UNT donors take advantage of new tax law to increase scholarships

Jaime Blanton

The bill that resolved “fiscal cliff” negotiations between Congress and the White House included a number of favorable provisions for charitable giving.

The American Taxpayer Relief Act of 2012, passed by Congress in January, extends the popular IRA charitable rollover through 2013. First introduced in 2006, the on-again, off-again rule allows individuals over age 70 ½ to transfer up to $100,000 per year from an IRA account to an approved charitable organization, like the UNT Foundation, without having to recognize the transfer as taxable income.

So far four university donors have taken advantage of this latest extension of the charitable IRA rollover, resulting in more than $150,000 in gifts to the university.

For some time, Horace and Euline (’74) Brock had been planning to increase the amount of two of their endowed scholarships to bring them up to the $100,000 level.
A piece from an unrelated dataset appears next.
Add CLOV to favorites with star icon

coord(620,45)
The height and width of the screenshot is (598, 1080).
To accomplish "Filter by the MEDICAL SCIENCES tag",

Endowed scholarships provide awards based on the annual interest earned from the fund’s principal. By increasing the principal amount, the payoff from each of the Brocks’ merit-based scholarships will be $4,000 a year to help students cover their educational expenses.

“When we received the notice from the university, we said now’s the time, especially since we could make the transfer in January and still have it count as a 2012 gift,” said Euline Brock.

Because the new tax law took effect in a new calendar year, Congress allowed for a short window of opportunity for donors to retroactively have their transfers apply to their 2012 taxes.

In addition to their merit scholarships, the Brocks support many other areas of campus life, including scholarships in the College of Music.

Another longtime UNT supporter who took advantage of the IRA charitable rollover is Nicholas Ricco (’61). He transferred funds from two IRAs to the UNT Foundation Inc. to increase the principal on a music scholarship established by his family foundation. He also doubled the amount of an ethics scholarship, the Nicholas D. and Anna Ricco Ethics Scholarship Fund, bringing it up to $100,000. Ricco said the transfer from his IRA administrators to the UNT Foundation went smoothly.

“The greatest aspect of this type of gift is that, since I avoid tax on the distribution, I can give 30 percent more to UNT,” said Ricco.

Rob Buchheit, UNT executive director of planned giving, said transfer of funds must be done directly from an IRA as an outright gift in order to qualify under the IRS rules.

“The transfer generates neither taxable income nor tax deductions, so you will receive the benefit even if you do not itemize your tax deductions,” said Buchheit.

The UNT gift planning office can answer questions about the IRA charitable rollover and provide easy-to-use tools such as sample letters to IRA administrators. Contact Roy Grisham at Roy.Grisham@unt.edu or 940.565.3686.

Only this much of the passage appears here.